Latest Victim of Gun Violence, 6, Speaks Out After Cops Say She Was Shot Over a Basketball

Kinsley White and some friends were playing basketball when their ball rolled into the neighbor's yard, according to police.

Cops say a 6-year-old North Carolina girl was shot after the ball she was playing with rolled into a neighbor's yard in what many have called the U.S.'s latest senseless shooting.

Kinsley White and some friends were playing basketball when their ball rolled into the neighbor's yard, according to police.

That neighbor got into a confrontation with a parent of one of the kids and the neighbor went back into his house and came out blasting with a gun, according to a report.
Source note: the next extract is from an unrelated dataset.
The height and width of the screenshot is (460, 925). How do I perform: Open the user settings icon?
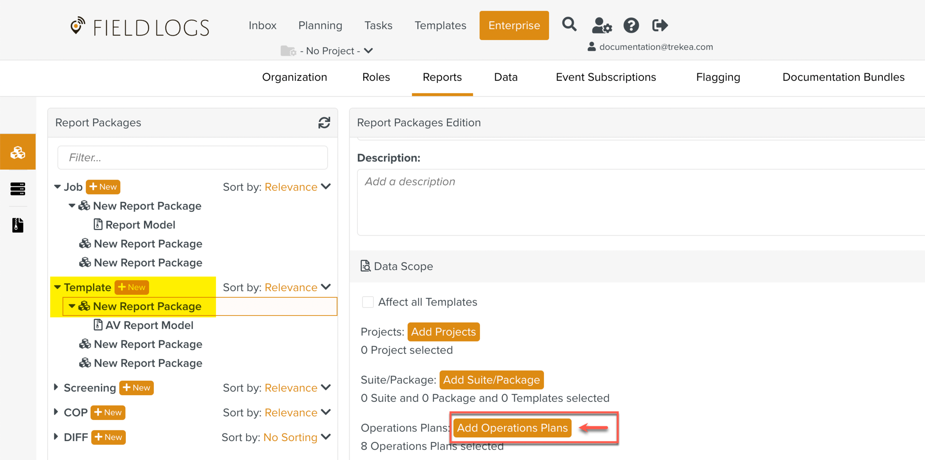tap(601, 26)
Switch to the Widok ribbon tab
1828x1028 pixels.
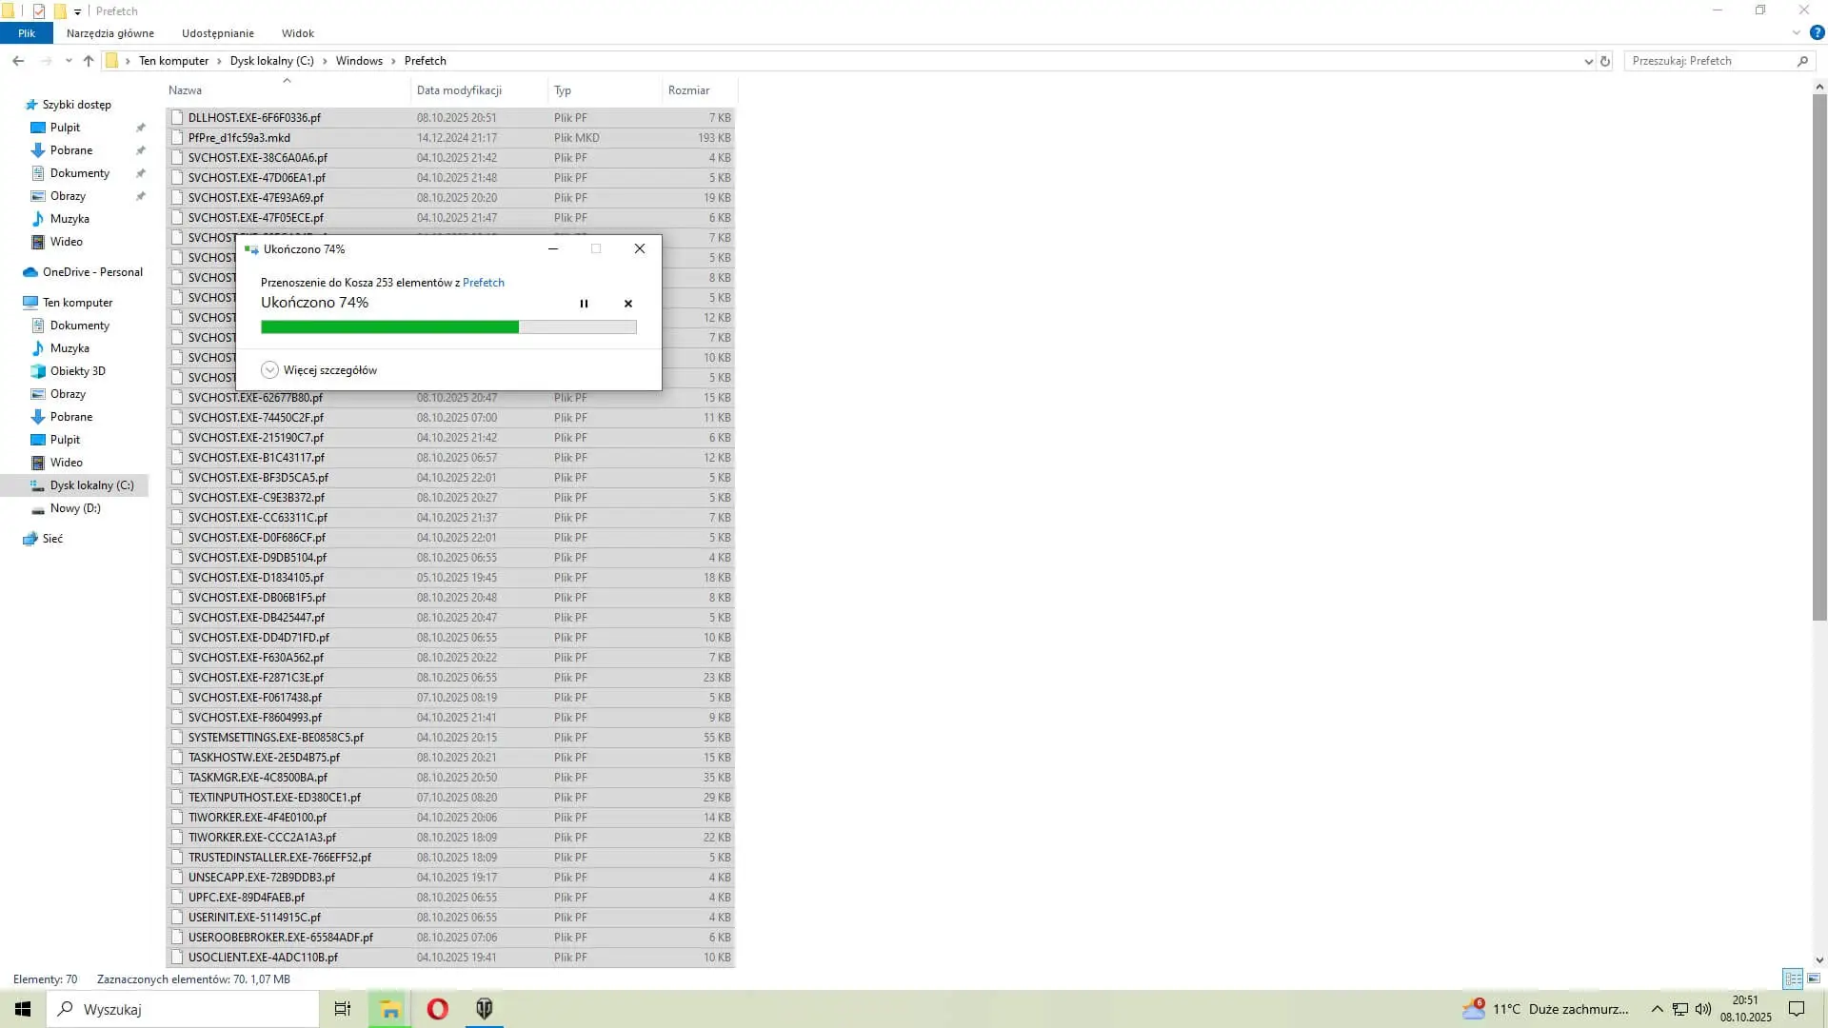(297, 33)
Kinsley's father was badly injured trying to shield her, taking a bullet to his chest. Now little Kinsley, bullet fragments still scarring her cheeks, has a heartbreaking question for the suspect, Robert Singletary: "Why Did you shoot my daddy and me?"

Police raided the suspect's house outside Charlotte but say they are still searching for Singletary.

Kinsley's is the latest crazy case of an American being shot.

Cheerleader Payton Washington was shot in the back and leg when another cheerleader accidentally opened the door of the wrong car in a parking lot in Austin. Teenager Ralph Yarl was shot in the head after ringing the wrong doorbell in Kansas City. Kailyn Gillis was shot to death after the car she was travelling in drove down the wrong driveway in upstate New York.

"There has to be a pre-existing mindset where somebody is on the edge. They're already agitated and they're on the edge," Dr. Phil McGraw tells Inside Edition. "Because they're not reacting to the stimulus. They're reacting to some state of mind they've got in their head that's causing them to overreact.

"I hope everybody that hears this takes a deep breath and says 'calm down.' You know, instead of picking up a gun if you think you're under attack, pick up the phone, call 911, do something different," he says. 

Dr. Phil says the one thing a person should never do is "pick up a gun and start pulling the trigger." Particularly when '"there are children involved."